I got some great responses from friends, mentors, and colleagues on this whole multi-vocational model of pastoral ministry. The responses were so good, in fact, I feel like I need to respond to them to sufficiently conclude my blog from earlier in the week. They’re points worth mentioning, because they clarify a lot of things I didn’t say in my initial post.
1. The connection of relational-“shepherding” in pastoral ministry, Part 1. A lot of people disagree with my “attack” on the image, or pastoral model of “shepherd.” I still contend it has serious limitations as a model in our world today. But one person suggested an important insight: “but deep relationships are formed when people allow us into those deep moments in where they need spiritual care…which happens as pastor.”
I realize that I’m implying I’m putting things like pastoral care and relationship-forming at the altar of being missional leader. However, all those “pastoral” roles that we serve in and the things that pastors “typically” do – I’m still doing them. I make visits to the hospital, to shut-ins. I take time to visit with folks and getting to know their stories. And while my face time is certainly limited, I would contend that deep relationships are forming.
But for me, my role as multi-vocational pastor “sharpens” the relationships. I’m not their always-available friend who will come by for a chat unannounced, and I’m not the “religious/spiritual EMT.” It sharpens the relationship, I believe, because it’s something we both mutually have to enter into and be intentional about. I’m certainly there for them when they need their pastor. My point is, however, that they can also be there for each other just as I am – they can visit in times of need, they can pray with each other, they can wrestle with tough questions….they can even share the sacrament with each other (within the guidelines of the bishop, of course!).
2. The connection of relational-“shepherding” in pastoral ministry, Part 2. Back to the “shepherd” model. I get that it’s a biblical model. I get that a lot of pastors identify with it. I just simply don’t find it helpful. Here’s my more cynical view.

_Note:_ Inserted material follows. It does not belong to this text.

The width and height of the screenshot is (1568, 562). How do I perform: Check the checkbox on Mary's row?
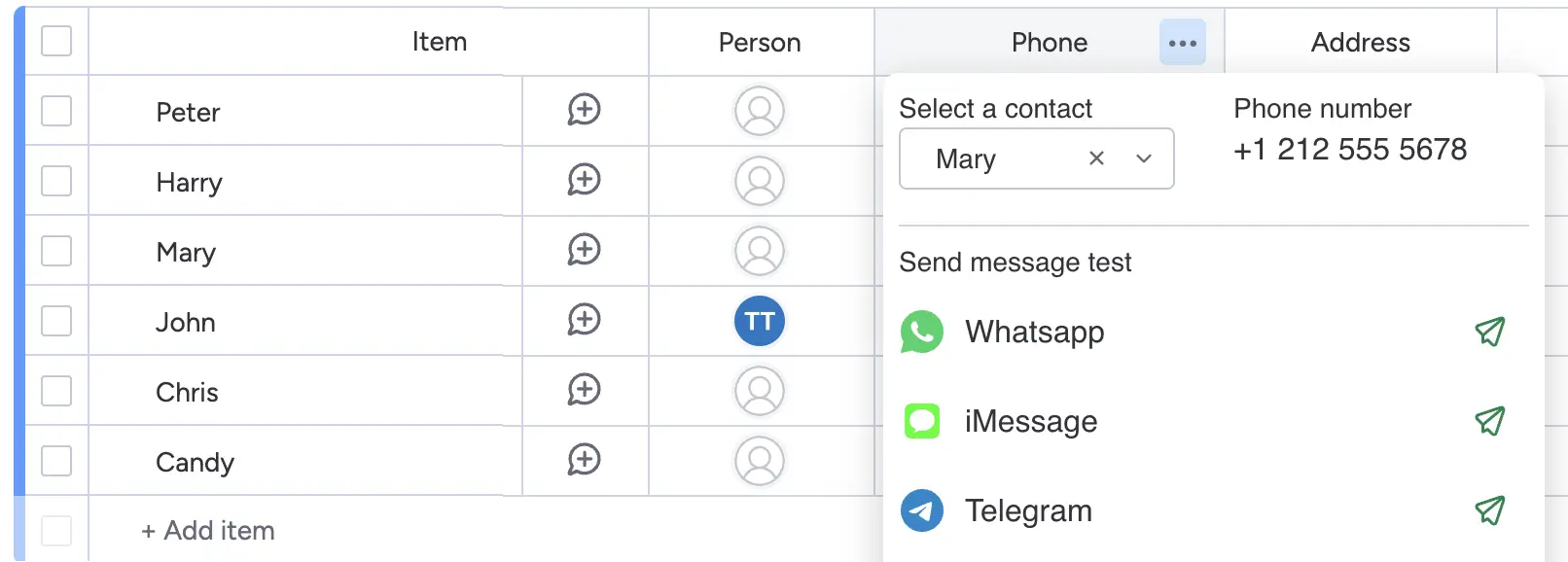click(x=55, y=250)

The image of “Shepherd” to me implies expectation – the congregation always will have an expectation that your primary responsibility is tending to them and to the church. But what if the “sheep” were empowered to tend to each other and to the church? How might that foster a different (and I think, better) sense of church as community?

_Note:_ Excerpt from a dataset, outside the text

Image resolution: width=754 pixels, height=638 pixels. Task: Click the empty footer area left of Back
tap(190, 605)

This is my #1 point out of this: there is no one “right” model of pastor. The context will provide the model needed in each case. However, this requires critical assessment of existing models and openness to new ones in our discernment. This reflective process can never be “optional” for anyone serving as a pastor or leader in the church.
3. Pastor as authentic self is important. As mentioned above, not every model applies across a context, and the same is true across people as well. That’s what makes pastoral ministry great – different people bringing their different gifts to serve God in many ways.
I’ve learned (and just about every disagreement I’ve had about pastoral ministry and identity) that most people are not comfortable with confrontation. I prefer direct honesty, and I have experienced both growing pains and wonderful growth with that these past 6 months. I guess this is who I am, and I don’t think I can suppress it because then I wouldn’t be authentic in my relationships with my congregations. They wouldn’t be getting an authentic pastor – and I think that’s important.
But the relationship part is important. There are two things I’ve learned – probably not just these past 6 months, but my whole life – about being a confrontational person as a leader.
One: choose your battles. Enough said on that one.
Two: I’ll tell them the truth. I’ll challenge them. But I’ll tell them why even more, and every chance I get. I tell both churches over and over the potential I see in them. I tell them I think God has a future for them – although it may not be what they expect. I affirm to them the ways I’ve seen them love each other and others, and how they’ve loved me. I’ll tell them their witness is even more vital than ever before, especially in a religious landscape that is predominantly evangelical. I’ll affirm and celebrate their gifts…..and push them even further to use them, because God could do some wonderful thing through them, and how awesome would that feel?
I’m critical, I’m honest because I care.
As I review what ‘ve just written this past week, I realize that much of what I’ve said isn’t unique to bi/multi-vocational ministry. It really permeates what everyone is doing in ministry. However, I just think, given the unique demands and balance of vocational spheres for this pastor, these things are amplified somehow. And I think, that in 6 short months, it’s amazing what we’ve been able to learn from each other and what we’ve been able to do to be healthy, Christ-centered communities of faith.
In fact, I’d invite ya to come visit sometime and check us out!